We hopped in the car when I got home and made it – late – to my brother’s house. I had not brought him a gift, and told him I’d been busy and he was 38 years old now, so get over it. We spent the obligatory few hours there, with me spending most of my time running back to his computer to check my e-mails. They were still coming in, and all needed answering so that no one would be left out.

I arrived home around 11:30 p.m. on Christmas Eve, only to turn right back around and run out. There was a woman who would not be able to make it to our celebration the next day, but her 8-year-old son still believed in Santa and she had no gifts. She was heartbroken at the idea of him waking up to nothing under the tree. My daughter and I put gifts together and delivered them to her home at midnight. The lady met me outside her house at my car, and she hugged me as she handed me a tiny wrapped package.

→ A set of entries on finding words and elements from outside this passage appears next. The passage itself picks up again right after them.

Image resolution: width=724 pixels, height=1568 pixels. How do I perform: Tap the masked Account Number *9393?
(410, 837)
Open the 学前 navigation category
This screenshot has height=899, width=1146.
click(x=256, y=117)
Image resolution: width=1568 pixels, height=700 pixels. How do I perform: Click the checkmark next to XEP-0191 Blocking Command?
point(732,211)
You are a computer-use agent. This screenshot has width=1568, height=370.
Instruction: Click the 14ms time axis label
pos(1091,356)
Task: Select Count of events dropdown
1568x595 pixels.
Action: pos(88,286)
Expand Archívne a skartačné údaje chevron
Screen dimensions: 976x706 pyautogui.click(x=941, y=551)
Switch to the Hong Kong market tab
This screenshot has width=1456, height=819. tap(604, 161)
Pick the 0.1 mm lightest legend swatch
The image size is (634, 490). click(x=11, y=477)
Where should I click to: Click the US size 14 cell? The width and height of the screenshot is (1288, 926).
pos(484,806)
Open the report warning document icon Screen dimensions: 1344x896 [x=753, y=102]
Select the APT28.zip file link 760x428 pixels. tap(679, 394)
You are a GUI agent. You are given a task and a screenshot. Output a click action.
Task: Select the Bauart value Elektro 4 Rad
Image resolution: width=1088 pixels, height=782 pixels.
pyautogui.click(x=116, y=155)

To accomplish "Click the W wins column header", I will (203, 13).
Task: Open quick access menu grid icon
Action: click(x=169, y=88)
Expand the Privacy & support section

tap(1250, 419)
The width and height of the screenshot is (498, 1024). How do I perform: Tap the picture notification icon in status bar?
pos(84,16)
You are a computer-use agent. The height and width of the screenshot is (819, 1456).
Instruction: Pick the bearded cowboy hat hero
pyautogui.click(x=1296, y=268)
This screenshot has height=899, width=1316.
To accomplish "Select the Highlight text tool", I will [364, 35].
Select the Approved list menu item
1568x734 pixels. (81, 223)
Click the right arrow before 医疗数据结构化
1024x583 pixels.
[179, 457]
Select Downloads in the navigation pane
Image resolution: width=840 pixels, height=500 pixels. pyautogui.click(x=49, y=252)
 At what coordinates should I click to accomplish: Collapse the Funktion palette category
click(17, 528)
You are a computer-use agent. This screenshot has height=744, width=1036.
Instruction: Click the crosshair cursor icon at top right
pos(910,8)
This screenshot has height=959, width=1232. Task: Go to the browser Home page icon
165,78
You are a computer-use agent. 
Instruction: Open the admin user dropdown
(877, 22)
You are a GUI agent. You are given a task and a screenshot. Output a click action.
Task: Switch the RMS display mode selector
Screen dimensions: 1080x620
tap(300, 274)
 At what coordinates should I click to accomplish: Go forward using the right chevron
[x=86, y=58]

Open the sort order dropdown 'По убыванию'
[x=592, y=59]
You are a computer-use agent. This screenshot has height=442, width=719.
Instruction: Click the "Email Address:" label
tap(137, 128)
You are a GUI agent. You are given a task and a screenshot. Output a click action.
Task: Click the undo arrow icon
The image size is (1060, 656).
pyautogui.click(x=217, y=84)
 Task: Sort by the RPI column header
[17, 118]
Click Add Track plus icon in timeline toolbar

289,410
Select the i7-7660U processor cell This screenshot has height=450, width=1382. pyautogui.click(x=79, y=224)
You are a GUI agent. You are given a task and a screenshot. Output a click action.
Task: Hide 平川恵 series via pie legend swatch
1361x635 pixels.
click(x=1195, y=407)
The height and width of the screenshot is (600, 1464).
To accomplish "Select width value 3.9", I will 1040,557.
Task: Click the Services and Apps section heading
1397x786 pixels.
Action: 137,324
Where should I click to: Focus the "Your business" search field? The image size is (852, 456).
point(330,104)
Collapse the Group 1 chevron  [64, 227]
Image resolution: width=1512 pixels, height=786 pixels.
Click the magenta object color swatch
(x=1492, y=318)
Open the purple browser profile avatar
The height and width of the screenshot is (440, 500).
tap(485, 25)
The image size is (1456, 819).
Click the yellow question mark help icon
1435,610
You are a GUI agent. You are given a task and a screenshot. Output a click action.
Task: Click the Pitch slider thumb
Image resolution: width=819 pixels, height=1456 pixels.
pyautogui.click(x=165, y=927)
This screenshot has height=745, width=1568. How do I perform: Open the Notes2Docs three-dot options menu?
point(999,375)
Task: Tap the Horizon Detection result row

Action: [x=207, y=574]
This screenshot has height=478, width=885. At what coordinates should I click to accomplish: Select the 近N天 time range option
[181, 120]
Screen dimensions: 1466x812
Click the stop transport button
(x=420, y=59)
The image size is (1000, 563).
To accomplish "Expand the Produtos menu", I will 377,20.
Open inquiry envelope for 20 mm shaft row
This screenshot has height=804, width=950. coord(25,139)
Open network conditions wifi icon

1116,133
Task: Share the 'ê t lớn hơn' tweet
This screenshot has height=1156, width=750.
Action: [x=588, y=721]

I unwrapped the package on the drive home. Inside was a lovely thank-you letter and a watch. It was not new, just a used watch, but a nice one and clearly something she’d given me of her own as her best gesture of gratitude. It was very sweet, and I am sure she will never know that it was she who made my Christmas, probably more so than the other way around. I get Christmas gifts every year, but it is not every year that I get to know that on Christmas morning there is a little boy who might have had nothing, but now gets to believe in Santa for another year. That’s priceless.

By the time I got home it was after 1:00 a.m. There was still much to do, and my house looked like a hurricane had struck it. Bags of donated items were piled all over the living room, the table was piled high with groceries, notes and to-do lists were scattered here and there and everywhere, and my kitchen was nearly impossible to find at all beneath the piles of rubble. I cleared some space and began washing, rinsing, chopping, slicing, and doing as much ahead-of-time food preparation as I could. I loaded pots and pans and cookie sheets and serving utensils into boxes and into the truck. I checked and double-checked lists, and loaded and loaded and loaded that truck. Somewhere around 4 a.m. I fell asleep. I don’t even remember where. Maybe it was the couch, maybe a chair, but certainly not my bed. I know I didn’t make it that far. LOL.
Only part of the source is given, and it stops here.